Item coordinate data
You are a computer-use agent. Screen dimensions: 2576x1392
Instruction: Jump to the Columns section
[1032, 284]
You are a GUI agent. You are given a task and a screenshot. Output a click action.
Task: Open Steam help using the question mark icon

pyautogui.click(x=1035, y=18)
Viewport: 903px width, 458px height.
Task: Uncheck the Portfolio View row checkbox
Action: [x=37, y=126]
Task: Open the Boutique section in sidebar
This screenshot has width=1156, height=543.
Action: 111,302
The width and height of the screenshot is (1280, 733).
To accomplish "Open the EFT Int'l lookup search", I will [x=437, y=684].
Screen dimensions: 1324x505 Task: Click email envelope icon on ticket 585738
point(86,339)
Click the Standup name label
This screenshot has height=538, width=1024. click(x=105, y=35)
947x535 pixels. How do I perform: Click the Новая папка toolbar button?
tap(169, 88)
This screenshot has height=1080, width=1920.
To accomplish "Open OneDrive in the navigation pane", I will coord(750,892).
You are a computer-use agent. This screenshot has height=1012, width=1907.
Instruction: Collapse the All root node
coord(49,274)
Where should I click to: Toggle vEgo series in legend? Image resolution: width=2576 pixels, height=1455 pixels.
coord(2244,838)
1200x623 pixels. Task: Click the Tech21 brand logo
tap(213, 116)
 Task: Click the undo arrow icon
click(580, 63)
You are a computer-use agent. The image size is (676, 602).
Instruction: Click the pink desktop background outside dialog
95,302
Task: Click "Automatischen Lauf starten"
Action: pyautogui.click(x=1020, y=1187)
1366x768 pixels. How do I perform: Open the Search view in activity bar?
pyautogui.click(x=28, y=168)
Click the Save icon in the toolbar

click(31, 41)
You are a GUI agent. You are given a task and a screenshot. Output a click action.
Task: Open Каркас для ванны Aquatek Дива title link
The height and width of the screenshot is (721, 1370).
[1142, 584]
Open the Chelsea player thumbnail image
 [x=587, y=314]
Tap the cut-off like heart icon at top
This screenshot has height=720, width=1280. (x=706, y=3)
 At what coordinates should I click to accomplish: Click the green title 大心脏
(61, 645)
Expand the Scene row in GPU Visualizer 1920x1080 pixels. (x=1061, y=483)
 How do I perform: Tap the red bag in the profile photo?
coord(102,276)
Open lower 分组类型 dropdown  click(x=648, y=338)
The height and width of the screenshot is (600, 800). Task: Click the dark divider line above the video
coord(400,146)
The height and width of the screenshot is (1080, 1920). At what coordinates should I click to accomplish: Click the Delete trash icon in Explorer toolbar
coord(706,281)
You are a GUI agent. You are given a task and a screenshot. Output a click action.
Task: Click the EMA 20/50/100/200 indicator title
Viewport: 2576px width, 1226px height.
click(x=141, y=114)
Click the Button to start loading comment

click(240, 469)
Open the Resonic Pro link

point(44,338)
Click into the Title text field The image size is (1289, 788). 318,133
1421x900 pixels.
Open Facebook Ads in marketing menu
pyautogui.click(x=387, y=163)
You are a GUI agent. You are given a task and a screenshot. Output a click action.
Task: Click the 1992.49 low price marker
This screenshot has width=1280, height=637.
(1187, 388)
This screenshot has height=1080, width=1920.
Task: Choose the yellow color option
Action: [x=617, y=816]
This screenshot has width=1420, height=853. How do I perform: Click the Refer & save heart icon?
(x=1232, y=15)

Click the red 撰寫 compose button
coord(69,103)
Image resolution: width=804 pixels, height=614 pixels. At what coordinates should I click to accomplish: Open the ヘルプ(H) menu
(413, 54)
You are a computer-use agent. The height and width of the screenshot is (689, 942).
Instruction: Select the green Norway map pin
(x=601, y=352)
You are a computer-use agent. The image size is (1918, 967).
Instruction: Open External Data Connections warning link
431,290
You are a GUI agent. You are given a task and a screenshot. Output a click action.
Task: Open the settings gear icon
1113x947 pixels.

→ AIM: Please copy every line of the records above word for word, without changing anything.

→ THE OUTPUT:
You are a computer-use agent. Screen dimensions: 2576x1392
Instruction: Jump to the Columns section
[1032, 284]
You are a GUI agent. You are given a task and a screenshot. Output a click action.
Task: Open Steam help using the question mark icon

pyautogui.click(x=1035, y=18)
Viewport: 903px width, 458px height.
Task: Uncheck the Portfolio View row checkbox
Action: [x=37, y=126]
Task: Open the Boutique section in sidebar
This screenshot has width=1156, height=543.
Action: 111,302
The width and height of the screenshot is (1280, 733).
To accomplish "Open the EFT Int'l lookup search", I will [x=437, y=684].
Screen dimensions: 1324x505 Task: Click email envelope icon on ticket 585738
point(86,339)
Click the Standup name label
This screenshot has height=538, width=1024. click(x=105, y=35)
947x535 pixels. How do I perform: Click the Новая папка toolbar button?
tap(169, 88)
This screenshot has height=1080, width=1920.
To accomplish "Open OneDrive in the navigation pane", I will coord(750,892).
You are a computer-use agent. This screenshot has height=1012, width=1907.
Instruction: Collapse the All root node
coord(49,274)
Where should I click to: Toggle vEgo series in legend? Image resolution: width=2576 pixels, height=1455 pixels.
coord(2244,838)
1200x623 pixels. Task: Click the Tech21 brand logo
tap(213, 116)
 Task: Click the undo arrow icon
click(580, 63)
You are a computer-use agent. The image size is (676, 602).
Instruction: Click the pink desktop background outside dialog
95,302
Task: Click "Automatischen Lauf starten"
Action: pyautogui.click(x=1020, y=1187)
1366x768 pixels. How do I perform: Open the Search view in activity bar?
pyautogui.click(x=28, y=168)
Click the Save icon in the toolbar

click(31, 41)
You are a GUI agent. You are given a task and a screenshot. Output a click action.
Task: Open Каркас для ванны Aquatek Дива title link
The height and width of the screenshot is (721, 1370).
[1142, 584]
Open the Chelsea player thumbnail image
 [x=587, y=314]
Tap the cut-off like heart icon at top
This screenshot has height=720, width=1280. (x=706, y=3)
 At what coordinates should I click to accomplish: Click the green title 大心脏
(61, 645)
Expand the Scene row in GPU Visualizer 1920x1080 pixels. (x=1061, y=483)
 How do I perform: Tap the red bag in the profile photo?
coord(102,276)
Open lower 分组类型 dropdown  click(x=648, y=338)
The height and width of the screenshot is (600, 800). Task: Click the dark divider line above the video
coord(400,146)
The height and width of the screenshot is (1080, 1920). At what coordinates should I click to accomplish: Click the Delete trash icon in Explorer toolbar
coord(706,281)
You are a GUI agent. You are given a task and a screenshot. Output a click action.
Task: Click the EMA 20/50/100/200 indicator title
Viewport: 2576px width, 1226px height.
click(x=141, y=114)
Click the Button to start loading comment

click(240, 469)
Open the Resonic Pro link

point(44,338)
Click into the Title text field The image size is (1289, 788). 318,133
1421x900 pixels.
Open Facebook Ads in marketing menu
pyautogui.click(x=387, y=163)
You are a GUI agent. You are given a task and a screenshot. Output a click action.
Task: Click the 1992.49 low price marker
This screenshot has width=1280, height=637.
(1187, 388)
This screenshot has height=1080, width=1920.
Task: Choose the yellow color option
Action: [x=617, y=816]
This screenshot has width=1420, height=853. How do I perform: Click the Refer & save heart icon?
(x=1232, y=15)

Click the red 撰寫 compose button
coord(69,103)
Image resolution: width=804 pixels, height=614 pixels. At what coordinates should I click to accomplish: Open the ヘルプ(H) menu
(413, 54)
You are a computer-use agent. The height and width of the screenshot is (689, 942).
Instruction: Select the green Norway map pin
(x=601, y=352)
You are a computer-use agent. The image size is (1918, 967).
Instruction: Open External Data Connections warning link
431,290
You are a GUI agent. You are given a task and a screenshot. Output a click action.
Task: Open the settings gear icon
1113x947 pixels.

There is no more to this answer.